Pemerintah telah menetapkan industri pengolahan kakao sebagai salah satu sektor yang diprioritaskan pengembangannya sesuai Rencana Induk Pembangunan Industri Nasional (RIPIN) tahun 2015-2035. “Apalagi industri pengolahan kakao juga merupakan bagian dari industri makanan dan minuman yang menjadi andalan dalam peta jalan Making Indonesia 4.0. Sektor ini juga banyak melibatkan Industri Kecil dan Menengah (IKM),” kata Menteri Perindustrian (Menperin) Airlangga Hartarto lewat keterangannya di Jakarta, Selasa (17/9).

Baca Juga

Menperin menegaskan pengembangan hilirisasi industri pengolahan kakao nasional diarahkan untuk menghasilkan bubuk cokelat atau kakao, lemak cokelat atau kakao, makanan dan minuman dari cokelat, suplemen, pangan fungsional berbasis kakao, serta kosmetik dan farmasi.
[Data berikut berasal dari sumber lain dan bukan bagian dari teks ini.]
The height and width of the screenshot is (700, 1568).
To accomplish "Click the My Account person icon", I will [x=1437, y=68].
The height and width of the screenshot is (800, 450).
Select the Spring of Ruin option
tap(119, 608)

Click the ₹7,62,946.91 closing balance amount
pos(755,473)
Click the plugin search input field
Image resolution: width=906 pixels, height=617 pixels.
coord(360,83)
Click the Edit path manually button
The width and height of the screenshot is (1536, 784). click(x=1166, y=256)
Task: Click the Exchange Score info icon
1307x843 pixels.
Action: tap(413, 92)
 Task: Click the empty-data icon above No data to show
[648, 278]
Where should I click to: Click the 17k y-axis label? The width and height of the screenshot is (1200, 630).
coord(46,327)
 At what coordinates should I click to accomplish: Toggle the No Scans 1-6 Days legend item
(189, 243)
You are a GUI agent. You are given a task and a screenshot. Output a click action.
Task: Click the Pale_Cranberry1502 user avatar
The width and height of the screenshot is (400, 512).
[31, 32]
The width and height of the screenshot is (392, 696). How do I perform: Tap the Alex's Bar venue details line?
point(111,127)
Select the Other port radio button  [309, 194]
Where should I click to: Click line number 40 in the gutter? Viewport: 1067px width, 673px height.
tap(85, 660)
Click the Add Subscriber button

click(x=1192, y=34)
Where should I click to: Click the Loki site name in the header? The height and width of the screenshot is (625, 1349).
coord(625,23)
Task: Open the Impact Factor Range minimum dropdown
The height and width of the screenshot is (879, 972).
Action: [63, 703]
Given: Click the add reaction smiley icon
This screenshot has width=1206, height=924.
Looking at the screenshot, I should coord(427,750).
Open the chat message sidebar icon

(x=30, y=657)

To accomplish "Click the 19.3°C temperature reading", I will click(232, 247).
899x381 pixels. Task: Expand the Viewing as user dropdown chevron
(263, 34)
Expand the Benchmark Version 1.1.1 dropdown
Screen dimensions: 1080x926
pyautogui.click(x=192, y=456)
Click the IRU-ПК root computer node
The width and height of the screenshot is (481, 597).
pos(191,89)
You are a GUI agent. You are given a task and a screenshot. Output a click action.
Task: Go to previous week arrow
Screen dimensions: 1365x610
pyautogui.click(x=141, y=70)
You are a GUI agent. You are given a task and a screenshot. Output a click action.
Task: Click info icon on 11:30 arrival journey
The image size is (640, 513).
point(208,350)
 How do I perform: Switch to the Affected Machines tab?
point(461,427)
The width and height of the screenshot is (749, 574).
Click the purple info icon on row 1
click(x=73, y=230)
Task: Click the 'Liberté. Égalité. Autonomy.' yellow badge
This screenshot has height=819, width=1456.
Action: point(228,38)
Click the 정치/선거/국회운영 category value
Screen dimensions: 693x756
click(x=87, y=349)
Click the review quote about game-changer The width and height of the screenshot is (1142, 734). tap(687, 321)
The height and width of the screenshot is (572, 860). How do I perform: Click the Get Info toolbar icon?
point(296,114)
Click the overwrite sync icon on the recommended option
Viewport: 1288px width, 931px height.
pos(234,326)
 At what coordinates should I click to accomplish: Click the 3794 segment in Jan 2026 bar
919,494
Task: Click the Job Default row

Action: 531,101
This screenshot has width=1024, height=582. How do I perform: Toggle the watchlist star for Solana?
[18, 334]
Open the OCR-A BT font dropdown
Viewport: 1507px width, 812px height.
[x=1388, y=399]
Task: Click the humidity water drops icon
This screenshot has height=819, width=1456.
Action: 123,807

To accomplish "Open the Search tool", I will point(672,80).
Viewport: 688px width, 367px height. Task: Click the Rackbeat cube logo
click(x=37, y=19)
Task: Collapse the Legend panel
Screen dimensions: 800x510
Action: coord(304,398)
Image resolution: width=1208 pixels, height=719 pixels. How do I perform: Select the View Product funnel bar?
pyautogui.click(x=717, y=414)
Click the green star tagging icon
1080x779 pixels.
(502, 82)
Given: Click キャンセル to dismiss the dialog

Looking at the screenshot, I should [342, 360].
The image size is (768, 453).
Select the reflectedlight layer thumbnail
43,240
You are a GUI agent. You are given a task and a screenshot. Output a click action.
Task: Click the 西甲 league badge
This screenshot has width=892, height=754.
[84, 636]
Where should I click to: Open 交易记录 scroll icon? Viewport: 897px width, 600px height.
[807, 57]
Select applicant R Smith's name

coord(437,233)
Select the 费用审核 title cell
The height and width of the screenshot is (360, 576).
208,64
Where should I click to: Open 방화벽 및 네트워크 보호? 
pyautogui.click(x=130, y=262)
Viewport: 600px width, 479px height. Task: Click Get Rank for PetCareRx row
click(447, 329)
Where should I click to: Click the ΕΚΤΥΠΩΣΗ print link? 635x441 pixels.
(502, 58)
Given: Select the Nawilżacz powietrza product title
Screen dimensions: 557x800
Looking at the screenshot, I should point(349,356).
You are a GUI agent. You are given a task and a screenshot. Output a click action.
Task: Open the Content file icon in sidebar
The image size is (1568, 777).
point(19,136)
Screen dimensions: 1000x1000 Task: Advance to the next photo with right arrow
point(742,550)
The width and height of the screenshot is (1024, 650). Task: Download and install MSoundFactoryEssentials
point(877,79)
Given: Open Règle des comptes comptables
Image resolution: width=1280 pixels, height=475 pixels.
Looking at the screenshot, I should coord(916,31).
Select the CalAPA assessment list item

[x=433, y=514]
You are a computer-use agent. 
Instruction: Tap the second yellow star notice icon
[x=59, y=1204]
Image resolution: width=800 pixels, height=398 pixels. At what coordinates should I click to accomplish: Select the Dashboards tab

Saat ini Indonesia merupakan negara pengolah produk kakao olahan ke-3 dunia setelah Belanda dan Pantai Gading. Industri pengolahan kakao nasional telah menghasilkan produk cocoa liquor, cocoa butter, cocoa cake, dan cocoa powder.

“Sebagai salah satu negara produsen biji kakao, Indonesia telah mempunyai 20 perusahaan industri pengolahan kakao. Kami terus mendorong peningkatan utilisasinya, seiring juga memacu produktivitas biji kakao di dalam negeri untuk menjaga pasokan bahan bakunya,” kata Menperin.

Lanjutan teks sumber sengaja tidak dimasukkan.